El declive de Grok: ¿Por qué el proyecto de IA de Musk no despega?
En el competitivo mundo de la inteligencia artificial, cuatro gigantes tecnológicos —Microsoft, Amazon, Google y Meta— dominan el mercado, no solo como líderes en innovación, sino también como algunas de las corporaciones más valiosas de EE.UU. Fuera de este círculo, las empresas más pequeñas luchan por sobrevivir con migajas de atención y recursos. Entre ellas se encuentra xAI, la apuesta de Elon Musk en el sector de la IA, que, a pesar de recibir miles de millones de dólares, no logra consolidarse como un referente.
Según datos recientes del Wall Street Journal, el crecimiento de Grok, el chatbot de xAI, se ha estancado. Aunque Musk logró un impulso temporal al integrar Grok en su plataforma X (antes Twitter), las descargas mensuales han caído drásticamente: de más de 20 millones en enero a solo 8,3 millones en abril. Pero el problema va más allá de las cifras de usuarios individuales.
Pocos usuarios pagan por Grok
Un estudio de Recon Analytics, basado en una encuesta a más de 260.000 usuarios de IA, revela que el porcentaje de personas que pagan por Grok apenas ha variado en el último año. En 2025, solo el 0,173% de los usuarios de X lo hacían, y hoy esa cifra se mantiene en un insignificante 0,174%. En comparación, el 6% de los encuestados admitió pagar por ChatGPT de OpenAI.

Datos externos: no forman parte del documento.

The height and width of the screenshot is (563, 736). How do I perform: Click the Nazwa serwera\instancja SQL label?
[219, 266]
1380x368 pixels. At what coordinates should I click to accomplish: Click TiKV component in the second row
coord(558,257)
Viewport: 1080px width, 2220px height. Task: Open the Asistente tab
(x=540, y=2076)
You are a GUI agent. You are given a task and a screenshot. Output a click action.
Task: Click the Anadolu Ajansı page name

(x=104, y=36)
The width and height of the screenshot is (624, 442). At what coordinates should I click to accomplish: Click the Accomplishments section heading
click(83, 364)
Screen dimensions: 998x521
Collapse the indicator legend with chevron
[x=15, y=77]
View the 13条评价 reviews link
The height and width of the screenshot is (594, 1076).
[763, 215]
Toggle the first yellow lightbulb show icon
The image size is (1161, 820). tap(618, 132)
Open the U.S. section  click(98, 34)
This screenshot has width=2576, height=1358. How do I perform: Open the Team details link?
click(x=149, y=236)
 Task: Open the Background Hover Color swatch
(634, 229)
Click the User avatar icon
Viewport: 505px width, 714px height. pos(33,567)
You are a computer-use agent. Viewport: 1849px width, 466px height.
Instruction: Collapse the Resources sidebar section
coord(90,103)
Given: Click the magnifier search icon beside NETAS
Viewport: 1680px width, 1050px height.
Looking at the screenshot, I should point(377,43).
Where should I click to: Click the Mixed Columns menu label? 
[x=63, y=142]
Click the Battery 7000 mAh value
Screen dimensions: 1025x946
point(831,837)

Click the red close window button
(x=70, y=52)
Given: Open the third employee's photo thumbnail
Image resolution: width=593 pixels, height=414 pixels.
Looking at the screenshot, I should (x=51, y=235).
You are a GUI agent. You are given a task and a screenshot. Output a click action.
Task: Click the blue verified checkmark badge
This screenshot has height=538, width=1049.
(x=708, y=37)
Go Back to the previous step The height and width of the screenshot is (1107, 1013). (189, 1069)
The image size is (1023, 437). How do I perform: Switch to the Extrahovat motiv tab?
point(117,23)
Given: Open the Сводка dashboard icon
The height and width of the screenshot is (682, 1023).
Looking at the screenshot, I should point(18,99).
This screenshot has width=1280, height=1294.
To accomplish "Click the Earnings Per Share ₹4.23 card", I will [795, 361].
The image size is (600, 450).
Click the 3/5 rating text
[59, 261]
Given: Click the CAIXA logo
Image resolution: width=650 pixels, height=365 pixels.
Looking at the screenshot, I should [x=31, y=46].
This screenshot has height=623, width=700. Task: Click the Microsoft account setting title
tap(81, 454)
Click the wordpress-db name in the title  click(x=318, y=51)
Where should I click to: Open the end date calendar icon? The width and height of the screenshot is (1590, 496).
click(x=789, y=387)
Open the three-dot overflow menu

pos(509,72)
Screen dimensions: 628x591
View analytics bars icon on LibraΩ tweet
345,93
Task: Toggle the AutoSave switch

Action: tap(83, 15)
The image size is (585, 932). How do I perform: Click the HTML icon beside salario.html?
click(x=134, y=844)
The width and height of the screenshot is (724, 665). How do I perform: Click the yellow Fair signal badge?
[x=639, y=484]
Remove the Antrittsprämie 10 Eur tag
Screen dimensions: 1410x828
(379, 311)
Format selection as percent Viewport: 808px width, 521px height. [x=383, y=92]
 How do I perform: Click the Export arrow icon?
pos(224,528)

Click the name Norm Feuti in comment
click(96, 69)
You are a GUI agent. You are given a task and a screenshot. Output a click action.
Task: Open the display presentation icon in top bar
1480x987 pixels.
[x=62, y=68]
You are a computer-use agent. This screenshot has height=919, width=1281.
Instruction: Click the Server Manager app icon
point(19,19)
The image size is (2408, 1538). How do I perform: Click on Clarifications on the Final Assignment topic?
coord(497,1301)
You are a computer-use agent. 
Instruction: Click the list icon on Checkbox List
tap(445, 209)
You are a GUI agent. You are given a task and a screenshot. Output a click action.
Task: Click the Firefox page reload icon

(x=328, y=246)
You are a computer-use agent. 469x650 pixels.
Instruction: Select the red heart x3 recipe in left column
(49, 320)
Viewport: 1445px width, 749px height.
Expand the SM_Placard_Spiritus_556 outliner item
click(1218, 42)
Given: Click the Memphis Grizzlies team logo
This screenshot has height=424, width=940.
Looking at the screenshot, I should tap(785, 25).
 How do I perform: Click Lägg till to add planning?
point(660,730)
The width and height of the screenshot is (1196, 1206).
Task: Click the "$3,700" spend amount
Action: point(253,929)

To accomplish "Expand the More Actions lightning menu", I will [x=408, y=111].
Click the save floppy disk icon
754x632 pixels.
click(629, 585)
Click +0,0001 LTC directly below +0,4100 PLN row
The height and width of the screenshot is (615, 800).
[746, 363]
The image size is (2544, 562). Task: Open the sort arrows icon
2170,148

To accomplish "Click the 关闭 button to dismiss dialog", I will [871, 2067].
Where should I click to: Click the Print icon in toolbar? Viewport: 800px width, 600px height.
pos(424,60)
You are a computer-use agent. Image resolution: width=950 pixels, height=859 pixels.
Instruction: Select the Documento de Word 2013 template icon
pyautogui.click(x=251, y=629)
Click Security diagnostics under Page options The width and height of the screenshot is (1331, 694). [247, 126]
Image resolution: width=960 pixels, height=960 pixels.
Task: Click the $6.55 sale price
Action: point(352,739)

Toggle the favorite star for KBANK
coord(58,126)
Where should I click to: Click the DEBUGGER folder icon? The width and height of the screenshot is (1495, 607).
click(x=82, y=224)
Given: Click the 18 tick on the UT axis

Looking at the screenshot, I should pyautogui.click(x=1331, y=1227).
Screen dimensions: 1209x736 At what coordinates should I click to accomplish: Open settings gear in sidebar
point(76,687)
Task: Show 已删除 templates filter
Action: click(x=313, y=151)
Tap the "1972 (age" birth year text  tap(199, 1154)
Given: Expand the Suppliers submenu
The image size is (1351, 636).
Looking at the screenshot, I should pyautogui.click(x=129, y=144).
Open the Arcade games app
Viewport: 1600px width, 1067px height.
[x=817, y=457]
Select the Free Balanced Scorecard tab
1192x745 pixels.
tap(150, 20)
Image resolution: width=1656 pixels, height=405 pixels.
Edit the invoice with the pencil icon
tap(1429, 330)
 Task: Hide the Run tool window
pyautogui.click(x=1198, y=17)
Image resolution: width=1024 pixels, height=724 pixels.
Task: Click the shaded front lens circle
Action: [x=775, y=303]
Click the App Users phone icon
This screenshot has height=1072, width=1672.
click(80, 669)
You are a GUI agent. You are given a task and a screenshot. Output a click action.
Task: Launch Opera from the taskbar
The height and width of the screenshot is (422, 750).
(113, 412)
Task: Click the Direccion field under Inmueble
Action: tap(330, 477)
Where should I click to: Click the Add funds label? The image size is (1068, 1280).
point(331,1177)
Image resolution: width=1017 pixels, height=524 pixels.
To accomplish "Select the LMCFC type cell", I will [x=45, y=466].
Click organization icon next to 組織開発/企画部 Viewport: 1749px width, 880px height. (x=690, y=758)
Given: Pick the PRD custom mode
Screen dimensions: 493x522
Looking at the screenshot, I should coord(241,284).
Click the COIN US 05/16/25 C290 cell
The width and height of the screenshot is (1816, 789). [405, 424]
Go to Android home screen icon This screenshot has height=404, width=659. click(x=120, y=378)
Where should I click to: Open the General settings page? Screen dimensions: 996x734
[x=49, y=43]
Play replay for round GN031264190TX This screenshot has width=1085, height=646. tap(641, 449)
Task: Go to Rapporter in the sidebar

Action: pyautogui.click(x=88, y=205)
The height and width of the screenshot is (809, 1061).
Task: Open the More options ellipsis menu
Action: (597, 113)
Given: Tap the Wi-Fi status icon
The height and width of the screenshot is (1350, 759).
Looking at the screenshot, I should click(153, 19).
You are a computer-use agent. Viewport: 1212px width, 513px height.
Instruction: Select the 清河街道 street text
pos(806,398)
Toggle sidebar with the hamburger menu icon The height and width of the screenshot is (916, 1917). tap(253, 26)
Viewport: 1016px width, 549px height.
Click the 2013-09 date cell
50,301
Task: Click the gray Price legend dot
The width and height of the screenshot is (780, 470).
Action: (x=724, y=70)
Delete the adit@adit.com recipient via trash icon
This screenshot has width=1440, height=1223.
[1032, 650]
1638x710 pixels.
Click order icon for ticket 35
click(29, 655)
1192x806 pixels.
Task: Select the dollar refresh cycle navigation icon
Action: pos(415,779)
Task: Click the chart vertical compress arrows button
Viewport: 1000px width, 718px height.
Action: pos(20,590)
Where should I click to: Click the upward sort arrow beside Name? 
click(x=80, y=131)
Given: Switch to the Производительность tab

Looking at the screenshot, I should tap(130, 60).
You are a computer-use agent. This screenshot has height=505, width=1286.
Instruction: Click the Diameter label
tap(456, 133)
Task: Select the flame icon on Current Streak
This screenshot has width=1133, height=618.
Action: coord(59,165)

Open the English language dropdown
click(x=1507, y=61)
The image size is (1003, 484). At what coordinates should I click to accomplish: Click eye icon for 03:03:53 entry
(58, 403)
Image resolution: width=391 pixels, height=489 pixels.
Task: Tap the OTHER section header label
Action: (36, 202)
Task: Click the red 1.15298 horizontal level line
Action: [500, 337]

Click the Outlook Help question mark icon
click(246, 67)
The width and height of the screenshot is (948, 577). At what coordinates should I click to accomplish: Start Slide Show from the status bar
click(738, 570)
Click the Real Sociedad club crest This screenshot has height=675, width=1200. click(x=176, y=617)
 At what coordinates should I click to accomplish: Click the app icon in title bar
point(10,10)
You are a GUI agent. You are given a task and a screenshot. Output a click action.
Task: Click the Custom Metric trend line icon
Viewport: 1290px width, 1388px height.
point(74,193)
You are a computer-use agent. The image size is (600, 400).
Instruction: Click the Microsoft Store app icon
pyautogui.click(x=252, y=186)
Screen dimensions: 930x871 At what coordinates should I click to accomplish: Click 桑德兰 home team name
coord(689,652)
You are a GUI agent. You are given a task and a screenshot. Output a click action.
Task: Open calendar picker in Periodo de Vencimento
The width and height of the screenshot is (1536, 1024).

La razón de este bajo interés podría estar en el rendimiento de Grok. Según LiveBench, un sitio de referencia en benchmarks de IA, el modelo actual de Grok queda muy por detrás de competidores como Google y OpenAI en tareas de razonamiento y programación. Incluso modelos open-source ligeros de China, como Kimi y DeepSeek, superan a Grok en estas métricas.
Otro indicador de su bajo rendimiento es su posición en Chatbot Arena de OpenLM, donde Grok ocupa un lugar inferior al de OpenAI, Google y varios modelos de Claude de Anthropic.
¿El problema es solo técnico?
Diagnosticar los fallos de Grok basándose únicamente en benchmarks podría ser un error. Como demuestran modelos chinos como Kimi, el éxito en IA no siempre depende de la potencia técnica, sino de factores como la percepción del público o el "factor vibes".
Ben Pouladian, ingeniero y inversor tecnológico, resumió esta situación con una comparación contundente: "OpenAI es Coca-Cola, Anthropic es Pepsi y Grok es RC Cola. Nunca vi a nadie beberla de verdad". Esta analogía refleja la falta de atractivo que genera Grok entre los usuarios, a pesar de los esfuerzos de Musk por posicionarlo en el mercado.
El futuro incierto de xAI
Aunque Musk ha invertido recursos considerables en xAI, los resultados hasta ahora son decepcionantes. Grok no solo pierde terreno frente a competidores consolidados, sino que también enfrenta una percepción negativa entre los usuarios. Sin un cambio significativo en su estrategia o en el rendimiento de sus modelos, la viabilidad a largo plazo de xAI sigue en duda.
"El problema de Grok no es solo técnico, sino también de percepción. Los usuarios prefieren soluciones con mayor reputación y utilidad, incluso si estas no son las más avanzadas técnicamente."
Conclusión
El caso de xAI y Grok ilustra los desafíos que enfrentan las empresas emergentes en el saturado mercado de la IA. A pesar de los recursos y la visibilidad que proporciona Musk, la falta de innovación real y la percepción negativa están frenando su crecimiento. Mientras tanto, gigantes como OpenAI y modelos chinos siguen liderando la carrera, dejando a Grok en un segundo plano.